I will soon be an adjunct professor of architecture!

Although I am looking forward to sharing what I know with young architecture students, I am a bit intimidated by this responsibility. In preparation, I have been researching various architecture programs, methodologies, and pedagogies. Below is a snippet of what I have learned thus far, including a brief overview of the history of architectural education in the US, and a short piece on a particular moment in this history that I find compelling.

The history of architectural education in the US can be canonicalized without the loss typically expected from such narrative building (oversimplification, loss of marginalized voices, destruction of local nuances or context, etc). This is because until recently, the American system of architectural education was quite standard since it’s conception in the late 1800s. Academia was dominated by the Beaux-Arts academic programs which were structured around studios, regular critiques, design competitions, aesthetics, hand drawing, and classical architecture. Then the Bauhaus methodology was imported to Chicago and Cambridge, MA from Germany which took over architectural education in the early 20th century. The Bauhaus was interested in the integration of industrial production, design and art. Bauhaus design philosophy, unlike the Beaux-Arts, challenged previous architectural methods. This persisted throughout the US until Post-Modernity started to challenged Modernist architecture methods in the late 60s. The academic ecosystem started to become more pluralistic during this time until advances in technology sparked the discussion of computing and the digital in architecture.
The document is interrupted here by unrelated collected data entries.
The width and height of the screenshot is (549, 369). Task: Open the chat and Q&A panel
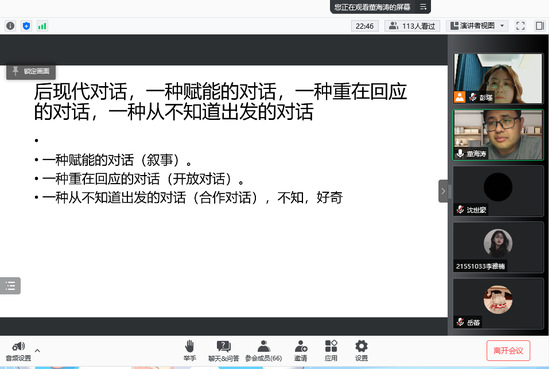click(223, 350)
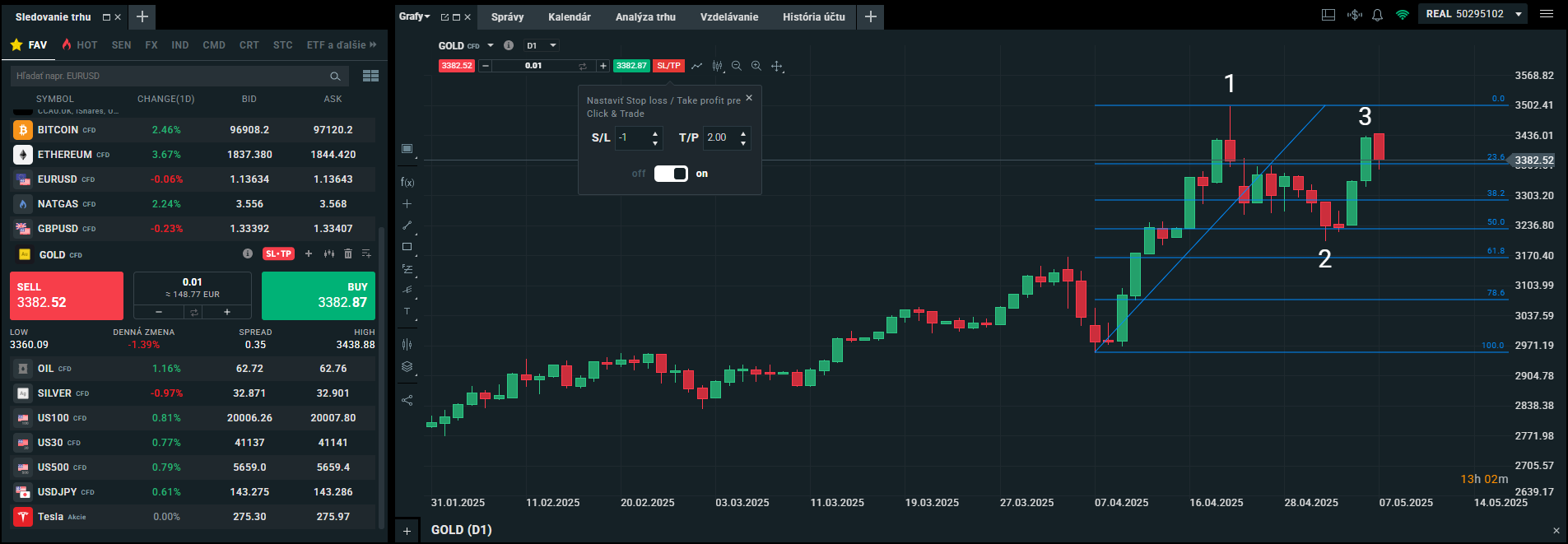Open the f(x) indicators tool

407,182
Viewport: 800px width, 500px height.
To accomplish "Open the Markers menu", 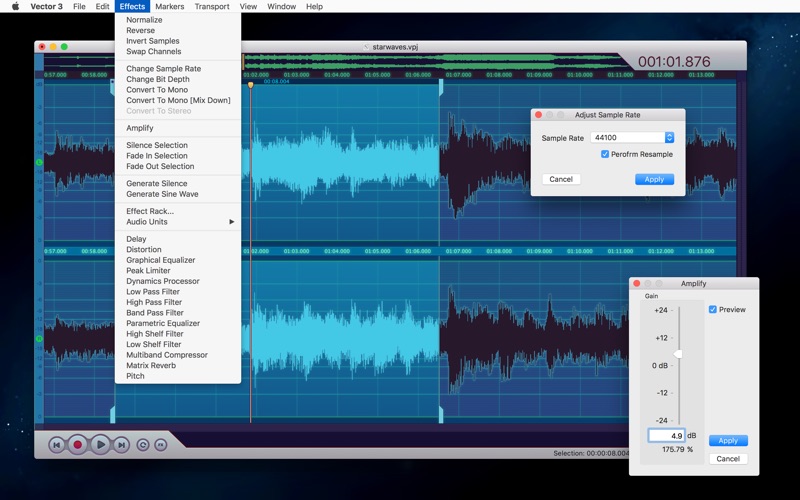I will tap(169, 6).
Lead by Bernard Tschumi and Greg Lynn in Columbia, these “paperless studios” paved a way out of the pluralistic confusion of the 70s and 80s. Now, the influence of these paperless studios is still visible in a few universities, but for the most part, we have returned to the pluralistic environment of the 80s, but with more pluralism than ever! This is due to the growing concerns of climate, social justice, ethics and more which are now beginning to overshadow the romantic formal exploration enabled by digital tools.

My interest in past academic methodologies was focused on the 70s and 80s as it most closely matches the conditions we are in now. During this research, I came across an exhibition that I found particularly beautiful. This exhibition took place at MOMA in November 1971 by the Cooper Union School of Art & Architecture. Entitled: Education of An Architect : A Point of View, This exhibition displayed the work of the architecture students at Cooper Union, the various assignments they were given, and overarching methodologies of the school.

This exhibition was during the canonical post-Bauhaus period of pluralism. The student work possess rigorous, clear, artistic, and humanist qualities which reflect a Bauhaus influence but does not subscribing to the dogmatic formal and structural qualities of Modernism, form is free and allowed to express spatial and composition externalities. I found the work in this exhibition absolutely stunning so I decided to curate some images from the exhibition as a Substack post. Images are organized by assignments so you can track the variety between student work. More on the exhibition can be found here.

Enjoy and consider subscribing :)


The Nine-Square Problem

“The Nine-Square problem is used as a pedagogical tool in the intro duction of architecture to new students. Working within this problem the student begins to discover and understand the elements of architecture. Grid, frame, post, beam, panel, center, periphery, field, edge, line, plane, volume, extension, compression, tension, shear, etc. The student begins to probe the meaning of plan, elevation, section, and details. He learns to draw. He begins to comprehend the relationships between twodimensional drawings, axonometric projections, and three-dimensional (model) form. The student studies and draws his scheme in plan and in axonometric, and searches out the three-dimensional implications in the model. An understanding of the elements is revealed—an idea of fabrication emerges.”